Exercise material:

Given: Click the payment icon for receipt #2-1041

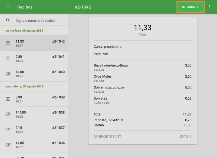Looking at the screenshot, I should click(x=8, y=58).
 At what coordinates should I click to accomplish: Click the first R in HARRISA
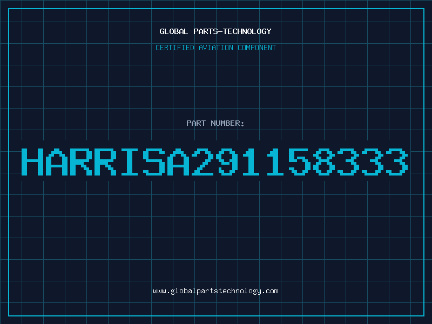coord(81,161)
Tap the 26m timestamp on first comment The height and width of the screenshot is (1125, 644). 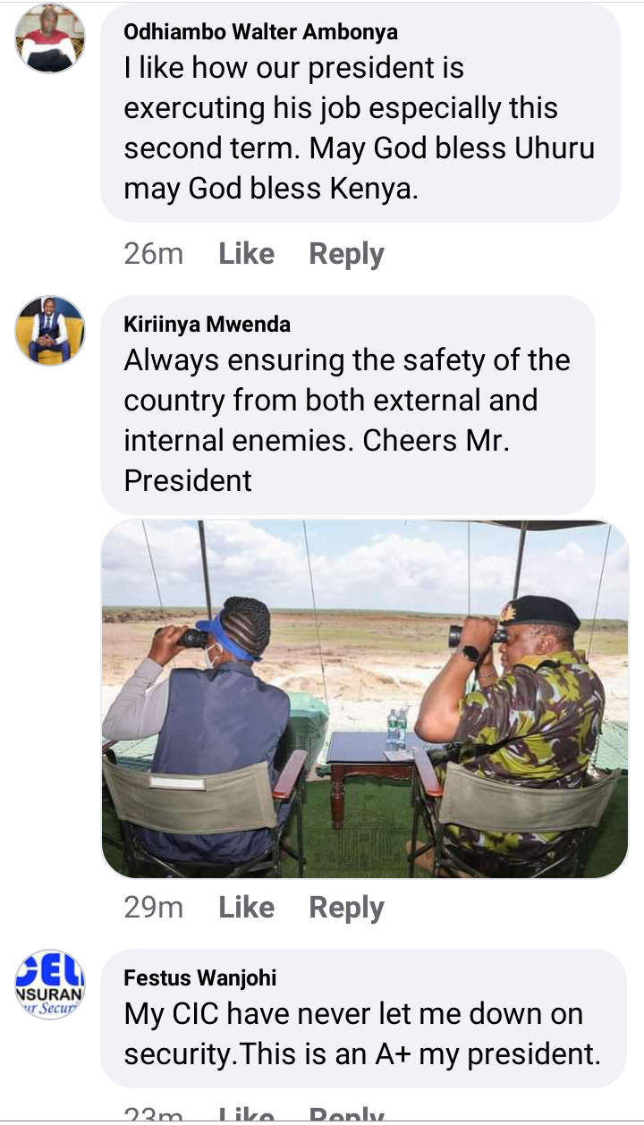tap(154, 254)
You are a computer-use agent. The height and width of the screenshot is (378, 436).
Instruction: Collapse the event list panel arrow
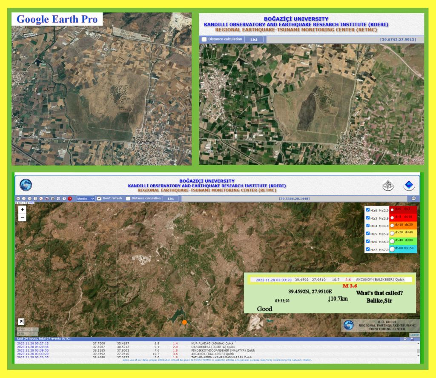tap(405, 339)
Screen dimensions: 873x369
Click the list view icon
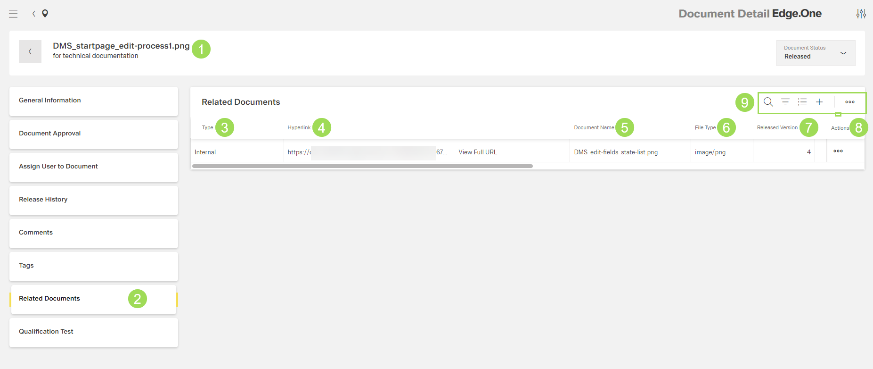pyautogui.click(x=802, y=102)
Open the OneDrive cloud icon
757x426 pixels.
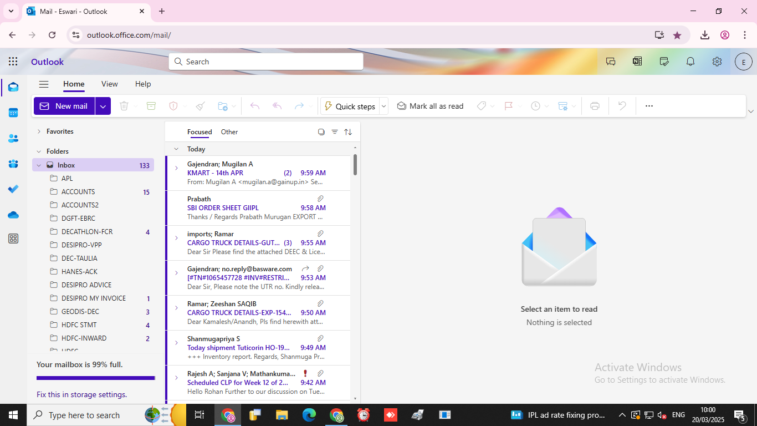click(13, 215)
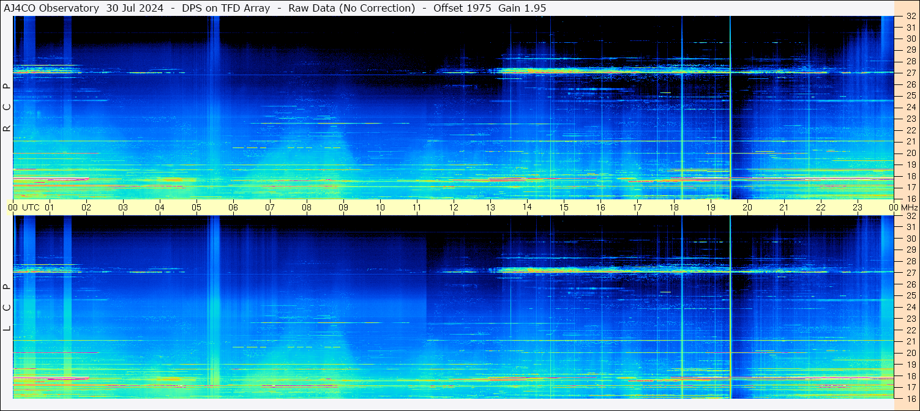Select the 12 hour marker on UTC axis

tap(454, 207)
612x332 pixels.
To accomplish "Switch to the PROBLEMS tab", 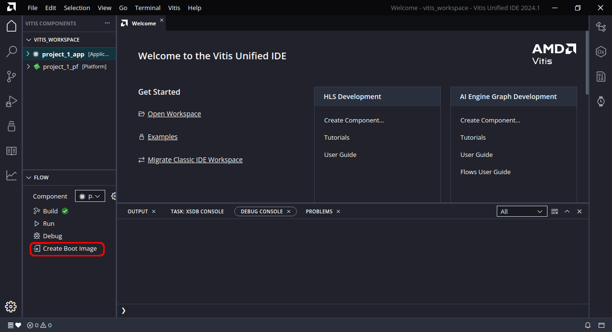I will pos(319,211).
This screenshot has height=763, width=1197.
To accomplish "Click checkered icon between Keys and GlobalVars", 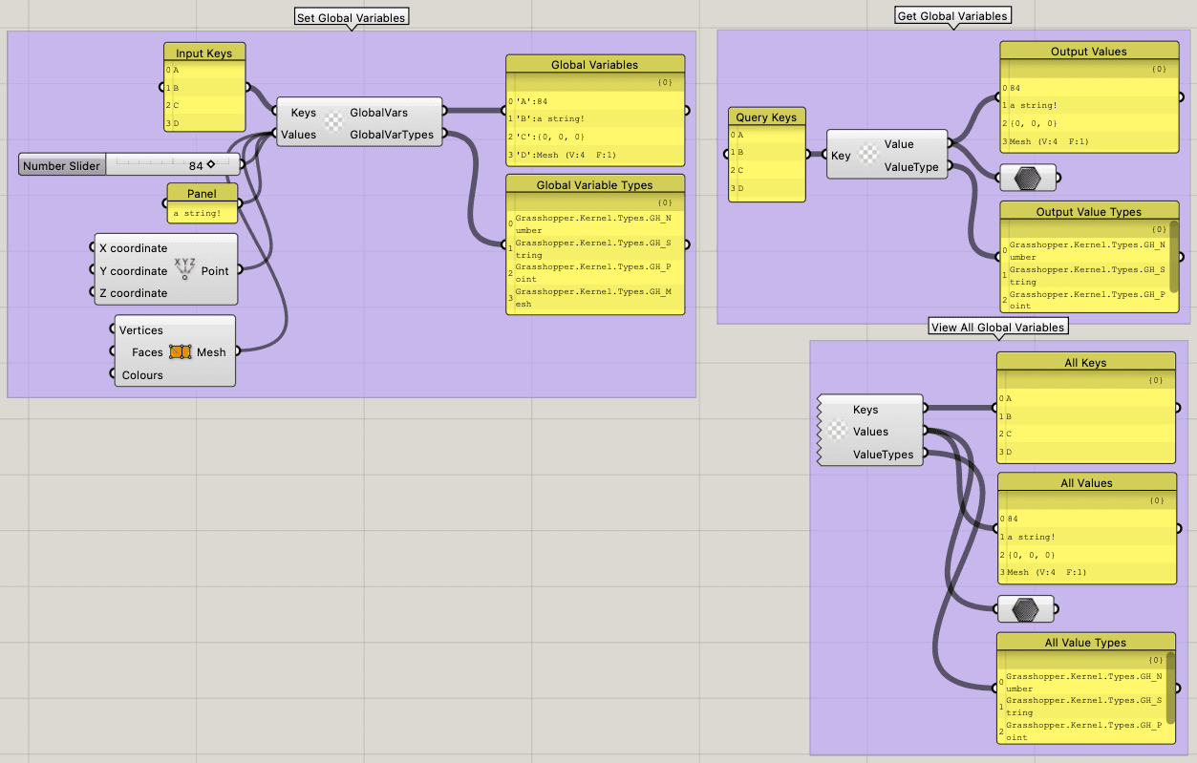I will [x=333, y=122].
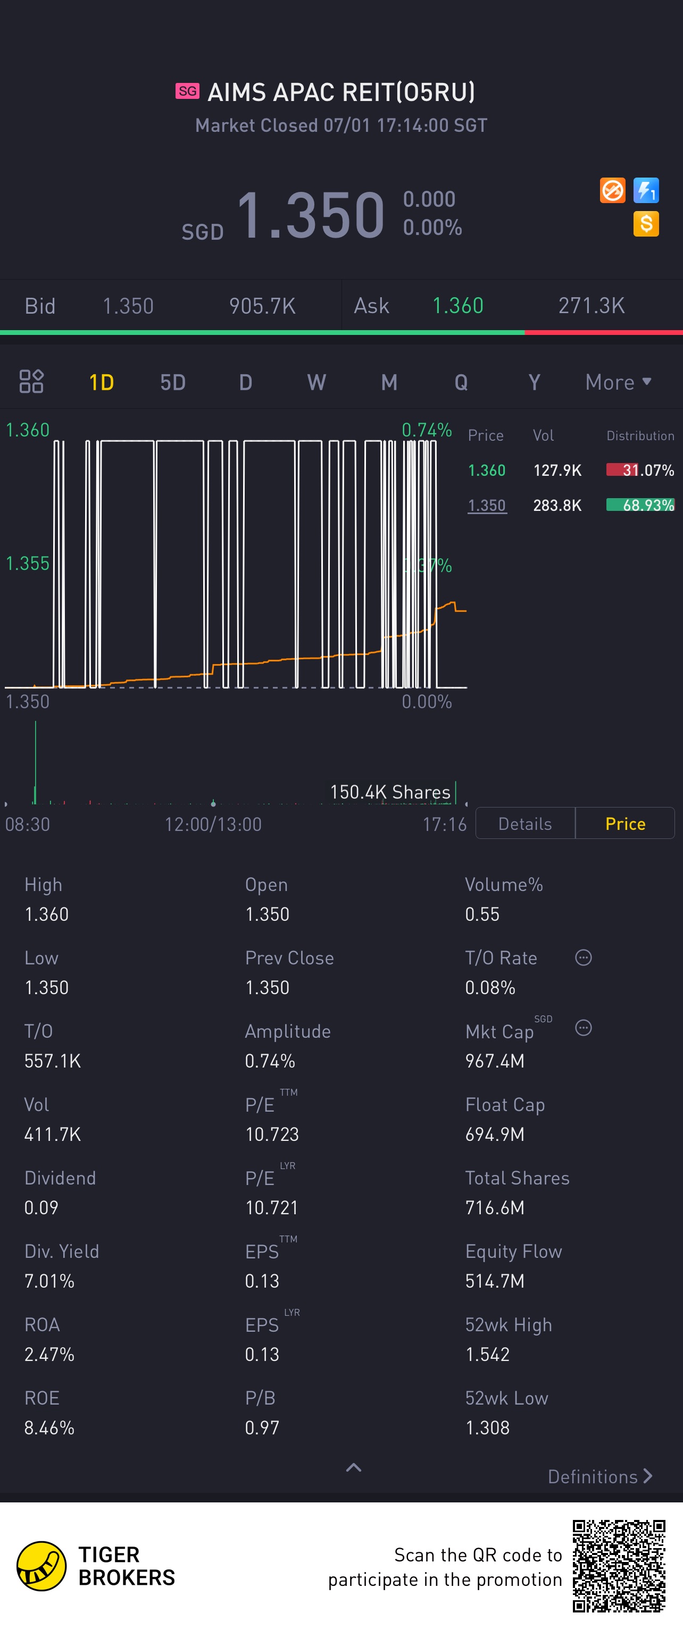683x1630 pixels.
Task: Select the 1D chart timeframe
Action: click(101, 382)
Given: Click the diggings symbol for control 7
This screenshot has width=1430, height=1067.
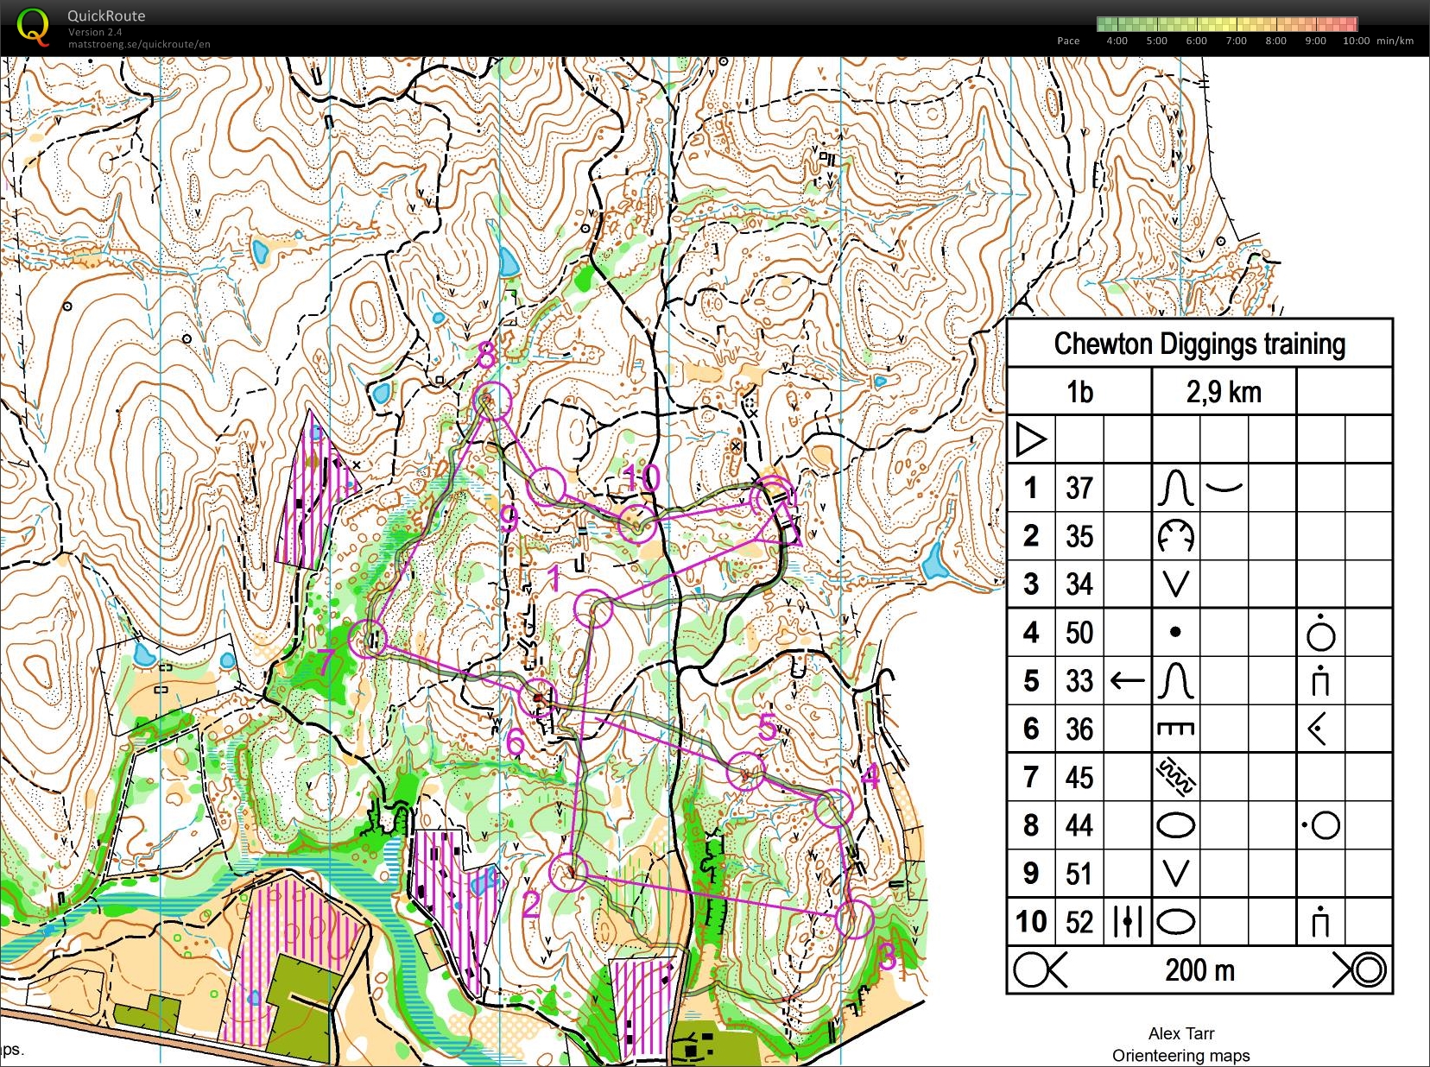Looking at the screenshot, I should (1177, 776).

Written problem: Please render the lines as a JSON list of strings, one string per line with blank lines omitted, starting at the line that contains "Given: Click the diggings" and continuing through the last of the lines above. Leave the pictures out.

Exercise solution:
[
  "Given: Click the diggings symbol for control 7",
  "This screenshot has width=1430, height=1067.",
  "Looking at the screenshot, I should (1177, 776)."
]